Existían varias soluciones fáciles, obvias. Vencer la tentación y no volver a entrar me resultaba imposible. Cambiar la contraseña y comprobar si después seguían apareciendo posteos nuevos era otra, que rechacé con repulsión. O pedir a la empresa Facebook que eliminara la cuenta o la convirtiera en una “cuenta conmemorativa”.

“Las cuentas conmemorativas proporcionan un lugar para que amigos y familiares se reúnan y compartan recuerdos de un ser querido que haya fallecido. Además, una vez que una cuenta se convierte en conmemorativa, nadie puede iniciar sesión en ella, por lo que es más segura”, leí en la página de Facebook. “De acuerdo con nuestra política, convertimos en conmemorativa una cuenta de alguien que ha fallecido si un familiar o un amigo cercano nos lo indica”, dice el sitio de la red social, y estaba a un click de comenzar el trámite cuando finalmente se me apareció.

Como un monstruo, como un fantasma devorador, apareció la idea, la decisión de entregarme por completo a la tentación: “No voy a cerrar nada, voy a comentar esos posteos raros”, dije en voz alta, como quien dicta una condena.

Es difícil de imaginar cómo, bajo determinadas circunstancias especiales, se puede dudar tanto, y tener tanto miedo, y sentir tanta culpa y auto desprecio por escribir un simple comentario a una de las fotos: “Hola viejo: ¿cafeteando con amigos?”, escribí.

El precio de la osadía no sería fácil de abonar. ¿Cada cuántos días, semanas, minutos, iba a entrar esperando una reacción, una respuesta? La tentación se convirtió en vicio, obsesión, pesadilla permanente.

Pero detrás de todo ese magma de patologías estaba mi decisión de ir a fondo. Y existía la manera. Bajé una de las fotos. Hice un recorte. Agrandé de tamaño una parte. Y así hallé la respuesta. La más temida. Lo temible.

Me lo confirmaron tres expertos en autos, marcas, modelos: muchos de los vehículos que aparecen no existían en vida de mi padre, eran posteriores a su muerte.

Durante meses esperé alguna respuesta a mi comentario. Solo aparecía, de vez en cuando, algún nuevo posteo, de los raros también. Pero nada más.

“Si voy a fondo, voy a fondo”, dije ese día mientras escribía la contraseña de la cuenta de mi viejo. Y lo hice. “Cueste lo que cueste”, me dije.

Le mandé un saludo por el sistema de mensajes privados de Facebook.
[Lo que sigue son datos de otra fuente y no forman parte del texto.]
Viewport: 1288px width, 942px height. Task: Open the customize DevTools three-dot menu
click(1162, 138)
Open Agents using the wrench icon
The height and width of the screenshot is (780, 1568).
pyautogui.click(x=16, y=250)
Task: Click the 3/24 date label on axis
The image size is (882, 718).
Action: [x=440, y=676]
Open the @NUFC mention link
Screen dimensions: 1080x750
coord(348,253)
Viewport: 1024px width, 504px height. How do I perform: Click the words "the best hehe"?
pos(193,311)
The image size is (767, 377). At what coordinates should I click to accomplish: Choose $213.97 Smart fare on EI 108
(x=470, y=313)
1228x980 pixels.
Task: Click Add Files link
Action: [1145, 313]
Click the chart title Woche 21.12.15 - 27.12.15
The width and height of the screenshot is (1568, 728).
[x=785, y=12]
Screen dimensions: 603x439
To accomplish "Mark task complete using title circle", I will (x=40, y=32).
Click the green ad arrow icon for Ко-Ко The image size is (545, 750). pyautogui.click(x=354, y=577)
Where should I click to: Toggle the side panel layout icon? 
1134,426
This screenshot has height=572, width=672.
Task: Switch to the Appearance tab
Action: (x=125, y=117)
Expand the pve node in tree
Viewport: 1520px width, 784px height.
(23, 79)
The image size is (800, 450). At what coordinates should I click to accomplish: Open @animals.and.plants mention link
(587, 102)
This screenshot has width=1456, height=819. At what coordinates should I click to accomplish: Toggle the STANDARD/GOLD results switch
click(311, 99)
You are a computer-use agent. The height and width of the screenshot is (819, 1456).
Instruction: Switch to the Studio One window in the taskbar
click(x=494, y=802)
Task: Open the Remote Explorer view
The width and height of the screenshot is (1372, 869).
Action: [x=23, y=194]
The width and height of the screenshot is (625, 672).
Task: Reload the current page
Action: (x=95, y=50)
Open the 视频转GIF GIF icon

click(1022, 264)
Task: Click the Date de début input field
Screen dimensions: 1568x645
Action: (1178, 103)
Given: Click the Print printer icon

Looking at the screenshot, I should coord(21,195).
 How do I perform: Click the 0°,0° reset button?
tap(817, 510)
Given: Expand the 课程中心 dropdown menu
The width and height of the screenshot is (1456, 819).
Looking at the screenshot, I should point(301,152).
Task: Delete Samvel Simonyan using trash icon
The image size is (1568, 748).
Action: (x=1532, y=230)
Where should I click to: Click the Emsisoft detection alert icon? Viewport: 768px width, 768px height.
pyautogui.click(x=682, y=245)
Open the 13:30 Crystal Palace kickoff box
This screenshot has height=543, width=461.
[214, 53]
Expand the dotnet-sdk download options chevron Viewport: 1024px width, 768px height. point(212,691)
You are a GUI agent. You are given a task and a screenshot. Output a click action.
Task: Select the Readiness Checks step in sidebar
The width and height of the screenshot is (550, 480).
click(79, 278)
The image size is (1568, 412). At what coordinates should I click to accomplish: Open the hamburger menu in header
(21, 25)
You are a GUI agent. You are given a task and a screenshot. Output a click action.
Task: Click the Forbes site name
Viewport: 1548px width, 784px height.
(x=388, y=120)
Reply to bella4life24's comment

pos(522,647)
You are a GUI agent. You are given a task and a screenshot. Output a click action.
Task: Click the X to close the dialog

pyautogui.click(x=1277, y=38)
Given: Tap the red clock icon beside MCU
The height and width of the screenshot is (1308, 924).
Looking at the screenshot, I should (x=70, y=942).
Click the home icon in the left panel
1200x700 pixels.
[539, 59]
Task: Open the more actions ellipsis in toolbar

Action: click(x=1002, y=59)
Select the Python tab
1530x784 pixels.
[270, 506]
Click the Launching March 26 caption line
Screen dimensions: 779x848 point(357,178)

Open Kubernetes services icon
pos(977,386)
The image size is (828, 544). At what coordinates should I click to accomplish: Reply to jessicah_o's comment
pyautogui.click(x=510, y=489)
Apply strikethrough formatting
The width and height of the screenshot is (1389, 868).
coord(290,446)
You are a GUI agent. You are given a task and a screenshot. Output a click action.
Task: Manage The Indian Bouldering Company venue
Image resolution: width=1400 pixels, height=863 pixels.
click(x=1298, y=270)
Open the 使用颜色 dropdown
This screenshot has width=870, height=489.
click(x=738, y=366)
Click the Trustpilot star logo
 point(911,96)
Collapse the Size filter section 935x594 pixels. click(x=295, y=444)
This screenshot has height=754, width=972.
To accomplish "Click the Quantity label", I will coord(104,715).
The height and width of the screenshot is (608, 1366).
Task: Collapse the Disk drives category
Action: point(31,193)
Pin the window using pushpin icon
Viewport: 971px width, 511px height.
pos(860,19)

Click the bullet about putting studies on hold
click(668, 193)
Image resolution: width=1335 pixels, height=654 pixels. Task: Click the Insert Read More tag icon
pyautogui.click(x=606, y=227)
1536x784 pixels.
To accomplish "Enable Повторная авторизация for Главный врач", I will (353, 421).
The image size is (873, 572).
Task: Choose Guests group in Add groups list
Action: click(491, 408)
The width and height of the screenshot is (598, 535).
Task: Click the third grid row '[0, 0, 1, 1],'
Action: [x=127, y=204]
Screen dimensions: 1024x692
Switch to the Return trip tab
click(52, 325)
Lo escribí de un tirón, sin dudar. Después de hacerlo me quedé temblando un buen rato. Y ya no pude pensar en otra cosa durante todo el día.

“¿Cómo va viejo?”. Nunca había digitado con tanta seguridad sobre la pantalla del celular.

A partir de ese día, el inane “clink” que me avisa que entró un mensaje en la privada se convirtió en una lotería demencial, el posible llamado de una pesadilla, de un misterio insondable.

Pasaron varios meses. Y ese sonidito, de a poco, fue perdiendo su capacidad de generar horror. Mi última osadía me ayudó, además, a ponerle cierto límite al vicio de visitar su página.

Me calmé bastante, digamos. Y cada vez que entraba un mensaje atendía pensando, centrado y racional, que provenía de una de las tantas personas que solían mandarme mensajes.

Jueves de verano. Tomaba café mientras leía noticias en la pantalla del celular. Y entonces llegó un mensaje. El mensaje, el de mi padre.

* El texto integra la antología Vivos de miedo, Miércoles 14 Ediciones. Con la coordinación de Cecilia Muñoz e ilustraciones de Juliana Leiva.